◆ **What you will do**
Repeat each of these records exactly.

◆ **Records supplied**
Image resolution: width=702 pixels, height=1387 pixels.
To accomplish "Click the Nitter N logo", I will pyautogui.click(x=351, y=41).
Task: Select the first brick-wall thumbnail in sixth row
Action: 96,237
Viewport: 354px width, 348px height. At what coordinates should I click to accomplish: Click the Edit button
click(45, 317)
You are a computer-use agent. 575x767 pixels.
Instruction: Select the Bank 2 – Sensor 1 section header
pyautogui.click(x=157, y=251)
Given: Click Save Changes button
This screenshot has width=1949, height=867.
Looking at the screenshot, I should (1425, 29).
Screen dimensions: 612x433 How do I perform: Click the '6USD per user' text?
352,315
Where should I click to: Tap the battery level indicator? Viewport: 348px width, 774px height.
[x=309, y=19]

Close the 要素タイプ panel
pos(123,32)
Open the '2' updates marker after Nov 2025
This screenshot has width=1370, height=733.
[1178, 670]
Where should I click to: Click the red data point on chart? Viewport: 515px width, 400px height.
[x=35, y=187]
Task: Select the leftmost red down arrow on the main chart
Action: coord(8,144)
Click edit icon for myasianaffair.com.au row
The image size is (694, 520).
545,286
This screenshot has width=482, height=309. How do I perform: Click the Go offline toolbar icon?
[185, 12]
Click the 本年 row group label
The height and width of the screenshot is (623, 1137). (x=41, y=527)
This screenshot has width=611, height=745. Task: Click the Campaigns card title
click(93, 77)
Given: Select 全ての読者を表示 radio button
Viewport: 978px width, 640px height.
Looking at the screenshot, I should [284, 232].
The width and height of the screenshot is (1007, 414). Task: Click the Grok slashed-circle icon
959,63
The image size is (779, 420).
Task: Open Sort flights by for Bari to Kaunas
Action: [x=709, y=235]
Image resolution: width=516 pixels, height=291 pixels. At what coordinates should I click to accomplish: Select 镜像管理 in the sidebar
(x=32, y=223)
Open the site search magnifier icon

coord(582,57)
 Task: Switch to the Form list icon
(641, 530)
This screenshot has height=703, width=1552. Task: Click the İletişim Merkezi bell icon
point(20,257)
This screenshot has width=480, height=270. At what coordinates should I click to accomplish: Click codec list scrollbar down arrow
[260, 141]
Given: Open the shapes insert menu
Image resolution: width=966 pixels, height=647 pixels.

◆ **Result**
Image resolution: width=702 pixels, height=1387 pixels.
To accomplish "Click the Nitter N logo", I will pyautogui.click(x=351, y=41).
Task: Select the first brick-wall thumbnail in sixth row
Action: 96,237
Viewport: 354px width, 348px height. At what coordinates should I click to accomplish: Click the Edit button
click(45, 317)
You are a computer-use agent. 575x767 pixels.
Instruction: Select the Bank 2 – Sensor 1 section header
pyautogui.click(x=157, y=251)
Given: Click Save Changes button
This screenshot has width=1949, height=867.
Looking at the screenshot, I should (1425, 29).
Screen dimensions: 612x433 How do I perform: Click the '6USD per user' text?
352,315
Where should I click to: Tap the battery level indicator? Viewport: 348px width, 774px height.
[x=309, y=19]

Close the 要素タイプ panel
pos(123,32)
Open the '2' updates marker after Nov 2025
This screenshot has width=1370, height=733.
[1178, 670]
Where should I click to: Click the red data point on chart? Viewport: 515px width, 400px height.
[x=35, y=187]
Task: Select the leftmost red down arrow on the main chart
Action: coord(8,144)
Click edit icon for myasianaffair.com.au row
The image size is (694, 520).
545,286
This screenshot has width=482, height=309. How do I perform: Click the Go offline toolbar icon?
[185, 12]
Click the 本年 row group label
The height and width of the screenshot is (623, 1137). (x=41, y=527)
This screenshot has width=611, height=745. Task: Click the Campaigns card title
click(93, 77)
Given: Select 全ての読者を表示 radio button
Viewport: 978px width, 640px height.
Looking at the screenshot, I should [284, 232].
The width and height of the screenshot is (1007, 414). Task: Click the Grok slashed-circle icon
959,63
The image size is (779, 420).
Task: Open Sort flights by for Bari to Kaunas
Action: [x=709, y=235]
Image resolution: width=516 pixels, height=291 pixels. At what coordinates should I click to accomplish: Select 镜像管理 in the sidebar
(x=32, y=223)
Open the site search magnifier icon

coord(582,57)
 Task: Switch to the Form list icon
(641, 530)
This screenshot has height=703, width=1552. Task: Click the İletişim Merkezi bell icon
point(20,257)
This screenshot has width=480, height=270. At what coordinates should I click to accomplish: Click codec list scrollbar down arrow
[260, 141]
Given: Open the shapes insert menu
Image resolution: width=966 pixels, height=647 pixels.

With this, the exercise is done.